Transient neurologic deficits associated with carbamazepine-induced hypertension.

Clin Neuropharmacol 2003 Jul-Aug;26(4):174-6

Department of Neurology and Neuroscience, Uniformed Services University of the Health Sciences, 4301 Jones Bridge Road, Bethesda, MD 20814, USA.

Carbamazepine is a well-established, effective treatment of complex partial seizures and is well tolerated in most patients. The adverse effects of carbamazepine include aplastic anemia, agranulocytosis, pancytopenia, bone marrow depression, thrombocytopenia, cardiac conduction abnormalities, congestive heart failure, and peripheral edema. Hypertension or hypotension has also rarely been documented in patients with either therapeutic or toxic blood levels of carbamazepine.

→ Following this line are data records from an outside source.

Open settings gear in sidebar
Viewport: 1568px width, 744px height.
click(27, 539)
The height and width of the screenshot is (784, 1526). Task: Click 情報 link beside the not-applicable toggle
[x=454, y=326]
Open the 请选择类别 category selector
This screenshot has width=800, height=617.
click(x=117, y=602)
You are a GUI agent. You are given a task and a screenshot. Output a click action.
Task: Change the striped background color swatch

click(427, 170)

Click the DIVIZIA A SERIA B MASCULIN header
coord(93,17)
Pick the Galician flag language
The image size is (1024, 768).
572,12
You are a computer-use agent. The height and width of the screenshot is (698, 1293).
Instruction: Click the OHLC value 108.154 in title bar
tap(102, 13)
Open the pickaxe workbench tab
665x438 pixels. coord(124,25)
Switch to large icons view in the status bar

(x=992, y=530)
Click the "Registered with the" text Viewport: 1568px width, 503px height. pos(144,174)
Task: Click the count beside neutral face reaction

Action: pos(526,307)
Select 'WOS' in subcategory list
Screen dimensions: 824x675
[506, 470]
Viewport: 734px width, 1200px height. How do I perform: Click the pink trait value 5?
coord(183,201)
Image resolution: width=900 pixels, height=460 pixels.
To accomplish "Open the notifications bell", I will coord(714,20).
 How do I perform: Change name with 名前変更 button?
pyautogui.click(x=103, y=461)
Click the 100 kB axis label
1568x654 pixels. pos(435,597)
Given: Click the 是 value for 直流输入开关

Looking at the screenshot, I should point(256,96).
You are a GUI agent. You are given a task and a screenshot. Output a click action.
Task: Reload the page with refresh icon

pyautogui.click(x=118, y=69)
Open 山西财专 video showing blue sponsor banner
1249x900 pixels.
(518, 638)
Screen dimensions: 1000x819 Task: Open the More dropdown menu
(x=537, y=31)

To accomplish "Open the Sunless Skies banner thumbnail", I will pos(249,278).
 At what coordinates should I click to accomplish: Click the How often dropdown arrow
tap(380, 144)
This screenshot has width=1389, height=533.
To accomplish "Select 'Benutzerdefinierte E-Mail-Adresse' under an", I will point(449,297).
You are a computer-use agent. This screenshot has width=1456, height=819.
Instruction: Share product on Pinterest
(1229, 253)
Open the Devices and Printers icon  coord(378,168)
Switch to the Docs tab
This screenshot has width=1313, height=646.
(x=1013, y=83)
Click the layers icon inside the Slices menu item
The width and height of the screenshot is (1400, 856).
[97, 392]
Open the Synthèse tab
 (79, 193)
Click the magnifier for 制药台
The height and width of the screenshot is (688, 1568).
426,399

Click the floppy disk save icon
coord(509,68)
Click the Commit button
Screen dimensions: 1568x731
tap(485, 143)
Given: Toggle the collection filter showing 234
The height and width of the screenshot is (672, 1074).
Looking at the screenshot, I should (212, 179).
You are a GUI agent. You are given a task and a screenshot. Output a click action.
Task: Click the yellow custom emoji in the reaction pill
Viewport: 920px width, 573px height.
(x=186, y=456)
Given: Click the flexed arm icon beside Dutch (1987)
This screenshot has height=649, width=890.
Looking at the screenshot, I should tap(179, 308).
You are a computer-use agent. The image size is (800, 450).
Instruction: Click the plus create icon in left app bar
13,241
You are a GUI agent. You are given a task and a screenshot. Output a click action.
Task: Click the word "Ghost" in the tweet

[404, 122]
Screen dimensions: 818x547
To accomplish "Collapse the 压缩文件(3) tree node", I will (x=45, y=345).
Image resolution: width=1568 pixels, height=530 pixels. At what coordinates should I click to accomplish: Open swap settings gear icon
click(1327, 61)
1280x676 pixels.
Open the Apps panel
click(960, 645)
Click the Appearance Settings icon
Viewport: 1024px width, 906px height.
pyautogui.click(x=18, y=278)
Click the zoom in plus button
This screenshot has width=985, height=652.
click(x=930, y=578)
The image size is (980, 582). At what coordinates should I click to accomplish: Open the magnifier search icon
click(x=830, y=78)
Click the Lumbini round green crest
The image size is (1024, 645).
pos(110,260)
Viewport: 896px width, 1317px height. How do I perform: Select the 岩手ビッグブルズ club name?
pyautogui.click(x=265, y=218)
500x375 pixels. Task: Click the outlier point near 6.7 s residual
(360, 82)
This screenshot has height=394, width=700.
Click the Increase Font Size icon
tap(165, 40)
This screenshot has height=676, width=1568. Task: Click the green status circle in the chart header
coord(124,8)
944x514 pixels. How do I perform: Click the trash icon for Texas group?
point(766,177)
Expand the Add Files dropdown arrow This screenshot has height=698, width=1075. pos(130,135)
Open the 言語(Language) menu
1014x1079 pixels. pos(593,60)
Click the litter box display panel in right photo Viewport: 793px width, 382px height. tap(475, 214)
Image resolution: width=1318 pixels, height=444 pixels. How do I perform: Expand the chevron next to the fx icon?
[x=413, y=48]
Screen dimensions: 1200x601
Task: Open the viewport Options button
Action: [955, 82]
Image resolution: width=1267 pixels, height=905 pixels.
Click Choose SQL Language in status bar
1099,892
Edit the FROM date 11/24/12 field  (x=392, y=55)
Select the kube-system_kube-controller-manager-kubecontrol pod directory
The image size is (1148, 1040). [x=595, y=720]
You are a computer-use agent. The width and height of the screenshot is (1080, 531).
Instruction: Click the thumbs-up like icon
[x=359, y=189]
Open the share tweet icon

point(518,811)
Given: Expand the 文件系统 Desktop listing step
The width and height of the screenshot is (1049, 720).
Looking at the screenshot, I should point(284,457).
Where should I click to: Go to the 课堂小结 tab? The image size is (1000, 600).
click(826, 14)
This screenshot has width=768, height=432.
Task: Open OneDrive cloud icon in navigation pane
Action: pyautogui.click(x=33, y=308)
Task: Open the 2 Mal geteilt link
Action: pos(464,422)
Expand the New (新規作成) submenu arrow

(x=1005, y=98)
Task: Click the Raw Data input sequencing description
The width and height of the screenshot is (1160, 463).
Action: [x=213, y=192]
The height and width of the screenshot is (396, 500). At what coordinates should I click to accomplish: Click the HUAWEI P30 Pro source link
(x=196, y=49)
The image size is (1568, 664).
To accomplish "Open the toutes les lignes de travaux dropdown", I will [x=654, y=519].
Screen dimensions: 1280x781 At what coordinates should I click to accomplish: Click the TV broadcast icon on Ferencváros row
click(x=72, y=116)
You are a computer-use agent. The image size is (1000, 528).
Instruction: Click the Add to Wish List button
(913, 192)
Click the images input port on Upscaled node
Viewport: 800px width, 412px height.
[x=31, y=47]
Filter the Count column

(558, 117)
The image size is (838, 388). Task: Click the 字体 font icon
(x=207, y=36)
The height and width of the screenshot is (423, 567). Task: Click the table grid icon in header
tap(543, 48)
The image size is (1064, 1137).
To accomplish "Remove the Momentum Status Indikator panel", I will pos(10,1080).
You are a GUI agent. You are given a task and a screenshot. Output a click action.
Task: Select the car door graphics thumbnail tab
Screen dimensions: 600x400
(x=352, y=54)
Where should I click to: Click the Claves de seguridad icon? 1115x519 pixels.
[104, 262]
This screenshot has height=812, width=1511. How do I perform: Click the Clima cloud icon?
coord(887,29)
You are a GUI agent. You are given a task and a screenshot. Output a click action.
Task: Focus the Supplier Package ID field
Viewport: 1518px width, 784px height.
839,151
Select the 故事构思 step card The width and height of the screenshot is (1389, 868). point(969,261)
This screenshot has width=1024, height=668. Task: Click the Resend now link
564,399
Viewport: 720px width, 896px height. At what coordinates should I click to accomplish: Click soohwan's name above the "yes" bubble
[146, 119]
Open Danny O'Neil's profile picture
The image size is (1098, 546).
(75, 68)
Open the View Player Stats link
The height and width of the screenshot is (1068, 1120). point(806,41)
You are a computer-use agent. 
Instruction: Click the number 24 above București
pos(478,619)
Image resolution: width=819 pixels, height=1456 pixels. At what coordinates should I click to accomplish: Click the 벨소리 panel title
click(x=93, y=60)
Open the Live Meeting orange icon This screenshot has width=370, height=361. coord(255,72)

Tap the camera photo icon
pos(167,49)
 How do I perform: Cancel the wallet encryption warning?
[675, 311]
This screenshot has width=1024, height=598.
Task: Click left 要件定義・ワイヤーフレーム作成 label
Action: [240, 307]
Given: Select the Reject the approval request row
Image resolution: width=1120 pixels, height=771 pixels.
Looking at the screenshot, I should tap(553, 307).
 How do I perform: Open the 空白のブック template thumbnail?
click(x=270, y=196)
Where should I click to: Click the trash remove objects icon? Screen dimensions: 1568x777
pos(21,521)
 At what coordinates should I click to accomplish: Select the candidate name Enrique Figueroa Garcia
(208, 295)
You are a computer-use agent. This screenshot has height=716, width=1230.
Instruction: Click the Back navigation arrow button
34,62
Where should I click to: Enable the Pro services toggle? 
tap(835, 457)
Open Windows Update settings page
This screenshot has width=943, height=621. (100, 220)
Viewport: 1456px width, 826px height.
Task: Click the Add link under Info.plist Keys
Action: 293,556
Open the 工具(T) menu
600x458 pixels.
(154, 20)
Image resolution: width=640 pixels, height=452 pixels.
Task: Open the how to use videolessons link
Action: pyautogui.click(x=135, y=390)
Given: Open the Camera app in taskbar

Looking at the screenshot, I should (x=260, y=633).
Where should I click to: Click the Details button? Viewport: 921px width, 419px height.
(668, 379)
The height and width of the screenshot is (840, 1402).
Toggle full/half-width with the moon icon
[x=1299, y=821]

It is possible that carbamazepine-induced hypertension in those with therapeutic blood levels is rarely seen because most of the patients who begin treatment are young and do not have baseline hypertension. The authors describe a patient of African-American descent with a history of controlled essential hypertension who developed severe uncontrolled hypertension when started on carbamazepine. Treatment with additional antihypertensive medications did not reduce his blood pressure. In addition, he developed two episodes of transient neurologic deficits, the symptoms of which consisted of dysarthria, vertigo, and unstable gait. A substantial reduction of his carbamazepine dose resulted in the control of his blood pressure and no recurrence of his symptoms.